• **Given data**:
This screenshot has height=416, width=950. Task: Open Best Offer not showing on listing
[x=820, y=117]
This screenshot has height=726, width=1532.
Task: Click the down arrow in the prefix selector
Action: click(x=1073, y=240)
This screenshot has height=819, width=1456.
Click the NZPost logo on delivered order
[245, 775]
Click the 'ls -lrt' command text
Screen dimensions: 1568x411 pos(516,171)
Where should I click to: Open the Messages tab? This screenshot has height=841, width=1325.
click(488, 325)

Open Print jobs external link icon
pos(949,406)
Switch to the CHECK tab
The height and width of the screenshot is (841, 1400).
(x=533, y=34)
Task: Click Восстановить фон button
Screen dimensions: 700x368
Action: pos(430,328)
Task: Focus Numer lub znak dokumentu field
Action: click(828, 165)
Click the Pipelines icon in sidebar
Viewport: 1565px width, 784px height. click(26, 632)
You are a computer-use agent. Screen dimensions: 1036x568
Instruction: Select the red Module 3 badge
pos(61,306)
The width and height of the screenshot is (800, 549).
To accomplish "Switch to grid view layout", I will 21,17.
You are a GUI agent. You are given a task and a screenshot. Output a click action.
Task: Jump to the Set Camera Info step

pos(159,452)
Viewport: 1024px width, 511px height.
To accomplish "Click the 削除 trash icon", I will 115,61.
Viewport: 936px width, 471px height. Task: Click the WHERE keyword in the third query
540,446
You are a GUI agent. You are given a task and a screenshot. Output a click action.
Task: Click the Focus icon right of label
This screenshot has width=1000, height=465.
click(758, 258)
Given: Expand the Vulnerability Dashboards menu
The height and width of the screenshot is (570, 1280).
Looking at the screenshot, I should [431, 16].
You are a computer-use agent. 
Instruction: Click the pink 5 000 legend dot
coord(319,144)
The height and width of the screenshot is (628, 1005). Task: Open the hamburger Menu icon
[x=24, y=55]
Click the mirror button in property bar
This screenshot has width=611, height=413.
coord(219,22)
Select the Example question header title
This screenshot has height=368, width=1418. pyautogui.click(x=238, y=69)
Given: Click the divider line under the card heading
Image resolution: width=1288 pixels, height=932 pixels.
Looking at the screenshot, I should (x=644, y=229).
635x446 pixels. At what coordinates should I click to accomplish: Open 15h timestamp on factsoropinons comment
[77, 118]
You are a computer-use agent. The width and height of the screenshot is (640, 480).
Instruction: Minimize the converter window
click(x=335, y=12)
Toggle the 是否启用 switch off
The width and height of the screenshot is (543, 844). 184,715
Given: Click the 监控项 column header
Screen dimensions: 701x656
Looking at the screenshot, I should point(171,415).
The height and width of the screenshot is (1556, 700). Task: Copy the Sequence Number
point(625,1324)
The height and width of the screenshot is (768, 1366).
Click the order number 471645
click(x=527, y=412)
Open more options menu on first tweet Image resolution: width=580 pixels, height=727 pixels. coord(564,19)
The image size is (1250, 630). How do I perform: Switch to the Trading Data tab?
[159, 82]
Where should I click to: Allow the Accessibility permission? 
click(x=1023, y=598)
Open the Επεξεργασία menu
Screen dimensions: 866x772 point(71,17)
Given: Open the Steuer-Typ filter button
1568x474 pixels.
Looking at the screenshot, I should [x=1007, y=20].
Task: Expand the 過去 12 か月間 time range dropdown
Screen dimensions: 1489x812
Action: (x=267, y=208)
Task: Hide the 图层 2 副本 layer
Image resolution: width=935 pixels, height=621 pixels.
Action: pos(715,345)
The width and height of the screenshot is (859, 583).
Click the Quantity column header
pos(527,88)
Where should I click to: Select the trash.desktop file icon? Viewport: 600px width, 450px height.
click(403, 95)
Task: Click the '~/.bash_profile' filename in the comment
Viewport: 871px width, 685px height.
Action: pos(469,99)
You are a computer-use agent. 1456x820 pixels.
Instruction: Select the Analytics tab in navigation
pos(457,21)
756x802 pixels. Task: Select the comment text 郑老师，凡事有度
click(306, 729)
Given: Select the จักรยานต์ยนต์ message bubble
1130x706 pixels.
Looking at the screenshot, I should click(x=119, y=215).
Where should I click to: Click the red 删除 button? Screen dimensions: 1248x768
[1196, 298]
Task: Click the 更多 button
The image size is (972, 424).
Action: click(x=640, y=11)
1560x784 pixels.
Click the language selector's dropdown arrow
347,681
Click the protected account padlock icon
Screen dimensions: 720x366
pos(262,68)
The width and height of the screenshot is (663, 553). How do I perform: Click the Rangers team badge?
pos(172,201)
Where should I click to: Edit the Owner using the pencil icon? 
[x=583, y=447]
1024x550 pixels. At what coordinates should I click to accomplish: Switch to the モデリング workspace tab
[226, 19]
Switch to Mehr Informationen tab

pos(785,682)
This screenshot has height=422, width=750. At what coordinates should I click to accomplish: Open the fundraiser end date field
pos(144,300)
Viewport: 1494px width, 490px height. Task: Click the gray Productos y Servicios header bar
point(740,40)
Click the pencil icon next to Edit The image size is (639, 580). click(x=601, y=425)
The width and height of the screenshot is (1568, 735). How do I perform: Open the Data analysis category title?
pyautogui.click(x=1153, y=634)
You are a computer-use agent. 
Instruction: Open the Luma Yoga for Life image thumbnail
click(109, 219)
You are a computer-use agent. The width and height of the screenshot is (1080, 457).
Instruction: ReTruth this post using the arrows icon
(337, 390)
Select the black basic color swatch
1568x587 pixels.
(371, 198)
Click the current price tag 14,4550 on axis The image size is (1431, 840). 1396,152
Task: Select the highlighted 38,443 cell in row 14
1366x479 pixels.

• **Problem statement**: Go through the listing above and locate each line that holds the word "Expand". Copy those lines.

• **Final answer**:
Given: Expand the Vulnerability Dashboards menu
Task: Expand the 過去 12 か月間 time range dropdown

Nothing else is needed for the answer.